Despite these challenges, researchers remain optimistic about future developments. Hendrycks anticipates scores could rise quickly with iterations of AI, potentially surpassing 50% accuracy by the end of the year. Should this happen, AI models might be reclassified as "world-class oracles," endowed with knowledge and reasoning capabilities outstripping those of human experts.

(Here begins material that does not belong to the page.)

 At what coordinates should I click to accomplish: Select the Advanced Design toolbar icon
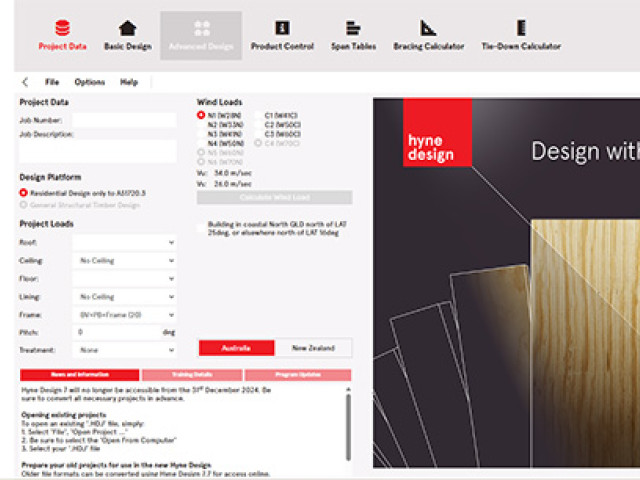pos(201,28)
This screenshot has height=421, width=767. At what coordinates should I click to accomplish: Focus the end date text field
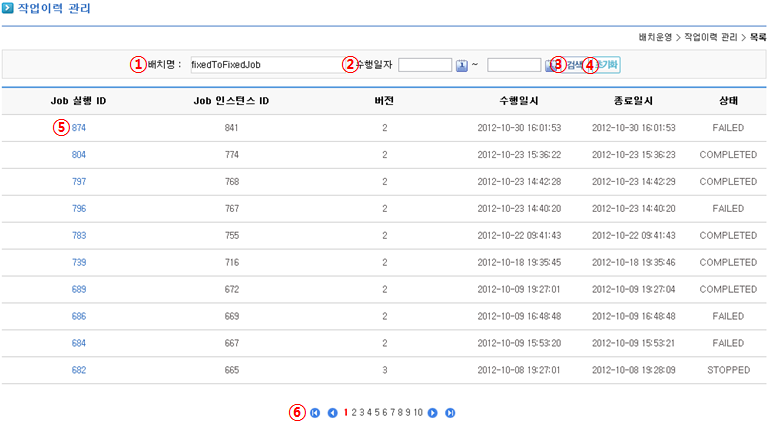(514, 65)
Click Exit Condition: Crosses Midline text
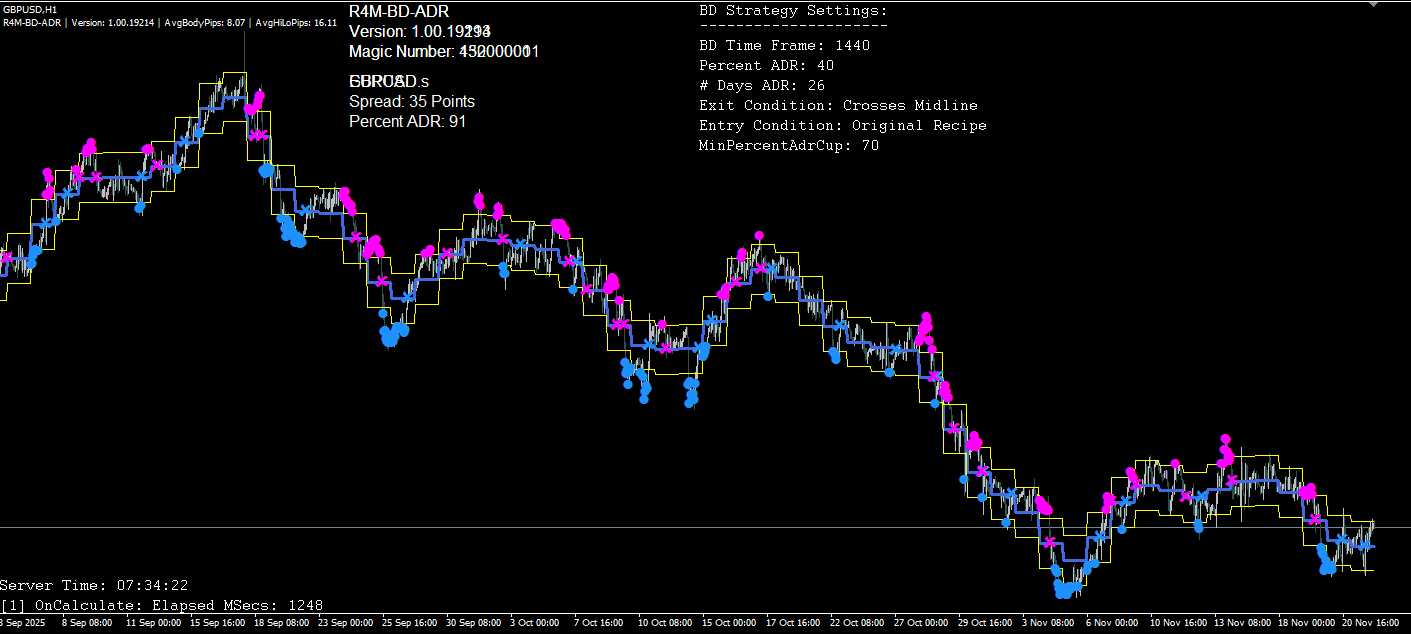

Summer Yue, Director of Research at Scale AI, noted the exam's intent to provide a roadmap for future ventures: "By identifying the gaps in AI's reasoning capabilities, Humanity's Last Exam not only benchmarks current systems but also provides guidance for future research and development." The development of such tests becomes increasingly important as society grapples with the ethical and practical implications of AI systems taking on more complex tasks traditionally reserved for humans.
AI today exemplifies irregular advancements, emphasizing the need for assessment methods beyond rudimentary testing. Hendrycks previously developed the Massive Multitask Language Understanding test, yet the genesis of Humanity's Last Exam arose from the desire to not rest on high performances but to challenge AI across various academic subjects.
Merging findings from various fields exemplifies the collaborative effort Understanding tests like this one illuminate where AI models might excel or falter. The jagged progress AI has made calls for continuing research focusing on creative methods of tracking advancement—methods not solely confined to examinations.
Key contributors to Humanity’s Last Exam were awarded financial compensation for high-quality questions, showcasing the team-driven method used to develop the test. Financial incentives ranged from $500 to $5,000 for the top-performing questions, as well as opportunities for recognized co-authorship on the resulting academic paper.
The AI community, comprised of voices from around the globe, remains engaged and committed to making the next big leap. With the right insights and efforts, benchmark assessments like Humanity’s Last Exam may eventually lead to breakthroughs serving both AI technologies and their human counterparts.
Humanity is faced with the compelling question of how far AI can go when being tested effectively. With exams aimed at pushing boundaries, we inch closer to embracing and comprehending AI's changing role within society.